In my youth, my mom took me to a place with 5 doctors total and 2 receptionists on duty.
As I recollect, it had weekday evening and Saturday hours.
This is a possible reinsurance model PPACA replacement scheme:
US citizens and lawfully present persons of a US resident household shall be eligible for coverage as per the PPACA.
The federally subsidy eligible expenses of each eligible issued policy shall be:
1. 85% of Medicare Part A scope coverage provider payouts,
2. 80% of Medicare Part B scope coverage provider payouts, plus
3. 80% of prescription drug coverage provider payouts on a policy.
Uncle Sam shall pay a share of the federally subsidy eligible expenses of each eligible policy equal to 30%,
plus 1/6th of each policyholders’ household premium calculation percentage below 400% of FPL that is above 40%.
[The 30% is to mainly cover the costs of chronic condition people.]
A policyholders’ premium calculation percentage shall be the lesser of 100% or 25 times:
their statutorily expected household monthly income,
less claimed expenses [subject to insurer confirmation]
divided by 1/12th the annual FPL amount for the covered household size.
Extractable profit to not exceed:
1. 1% of the Medicare amount, plus $100, for each inpatient episode paid within 30 days of initial correct provider billing and within 60 days of initial provider billing,
2. 1% of the Medicare amount, plus $8, for each other provider bill paid to the contracted amount within 30 days of initial correct provider billing and within 60 days of initial provider billing,
3. $1 for each off-patent drug prescription paid for, $3 if for 90 days,
4. $5 for each patented drug prescription paid for within 30 days of the policy year, $15 if for 90 days, and
5. $20 for each recombinant drug provision paid for within 30 days of the policy year.

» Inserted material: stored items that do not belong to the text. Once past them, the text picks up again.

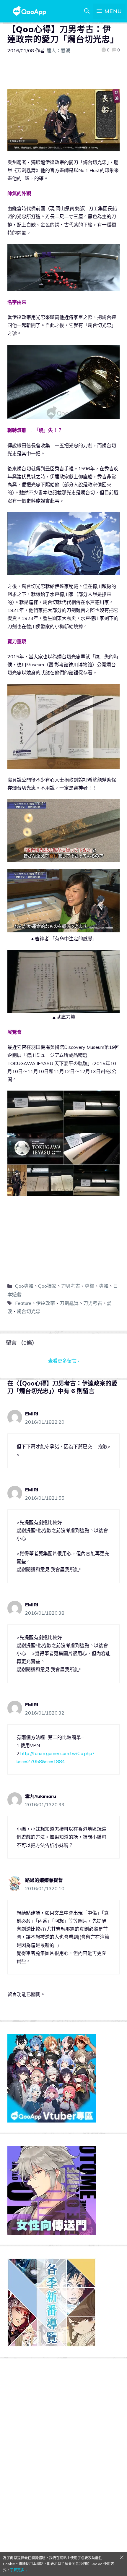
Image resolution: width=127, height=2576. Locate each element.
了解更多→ (19, 2570)
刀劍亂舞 (69, 1303)
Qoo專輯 (24, 1286)
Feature (23, 1303)
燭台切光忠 (28, 1311)
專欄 (89, 1286)
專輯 (103, 1286)
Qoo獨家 (47, 1286)
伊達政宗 (45, 1303)
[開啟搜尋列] (87, 11)
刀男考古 (70, 1286)
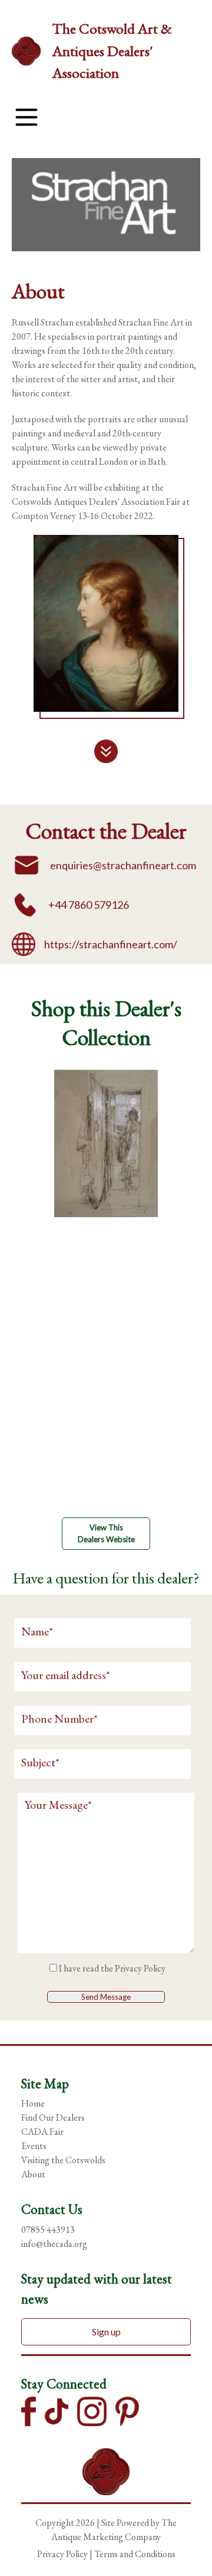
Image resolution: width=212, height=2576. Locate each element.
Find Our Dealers (53, 2117)
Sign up (106, 2331)
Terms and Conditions (134, 2554)
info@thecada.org (54, 2243)
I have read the (112, 1968)
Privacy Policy (140, 1968)
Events (34, 2146)
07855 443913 (48, 2229)
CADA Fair (42, 2131)
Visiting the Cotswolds (63, 2160)
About (33, 2174)
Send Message (106, 1997)
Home (33, 2103)
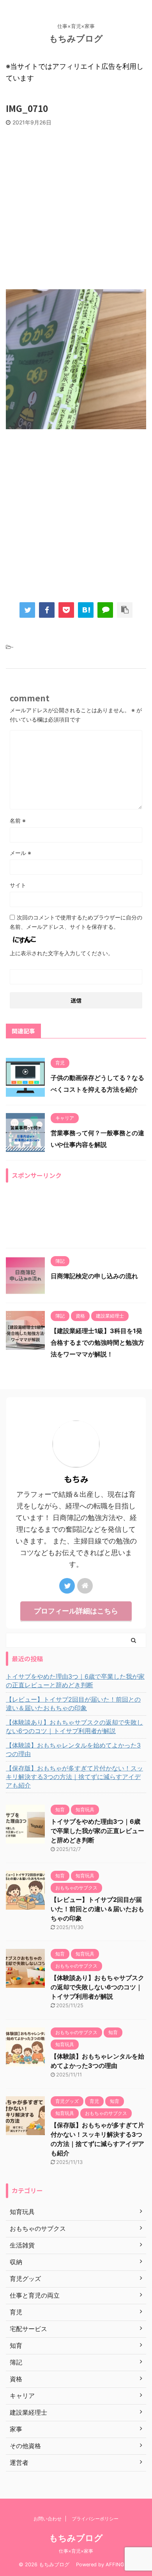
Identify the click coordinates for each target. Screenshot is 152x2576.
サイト (18, 885)
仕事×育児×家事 (76, 2551)
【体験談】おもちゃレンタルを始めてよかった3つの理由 (73, 1749)
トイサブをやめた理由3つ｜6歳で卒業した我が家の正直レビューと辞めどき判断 (75, 1680)
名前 (18, 820)
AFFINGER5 (120, 2564)
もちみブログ (80, 38)
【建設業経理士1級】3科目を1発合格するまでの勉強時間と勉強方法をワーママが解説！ (97, 1342)
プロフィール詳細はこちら (76, 1611)
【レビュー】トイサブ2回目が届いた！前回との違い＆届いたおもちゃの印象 (73, 1703)
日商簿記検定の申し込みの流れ (94, 1276)
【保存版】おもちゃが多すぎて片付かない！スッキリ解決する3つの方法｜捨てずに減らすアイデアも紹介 (74, 1776)
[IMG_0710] (86, 610)
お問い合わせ (48, 2519)
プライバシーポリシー (95, 2519)
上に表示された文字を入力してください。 (61, 953)
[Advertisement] (76, 205)
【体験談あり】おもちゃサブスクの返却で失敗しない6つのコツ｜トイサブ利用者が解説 (74, 1726)
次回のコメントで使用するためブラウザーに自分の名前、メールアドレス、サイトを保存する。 (76, 922)
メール (20, 852)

Administrative related and in-house care costs shall not exceed the extractable profit limit, any applicable reasonable state law limit, or any policy limit.
Insurers may, with reasonable 30-days online posted notice, raise premiums of a PPACA policy type to reasonably expect to reach the extractable profit level based on actual and reasonably forecast expenses during the calendar year, subject to a 5% monthly premium rise cap.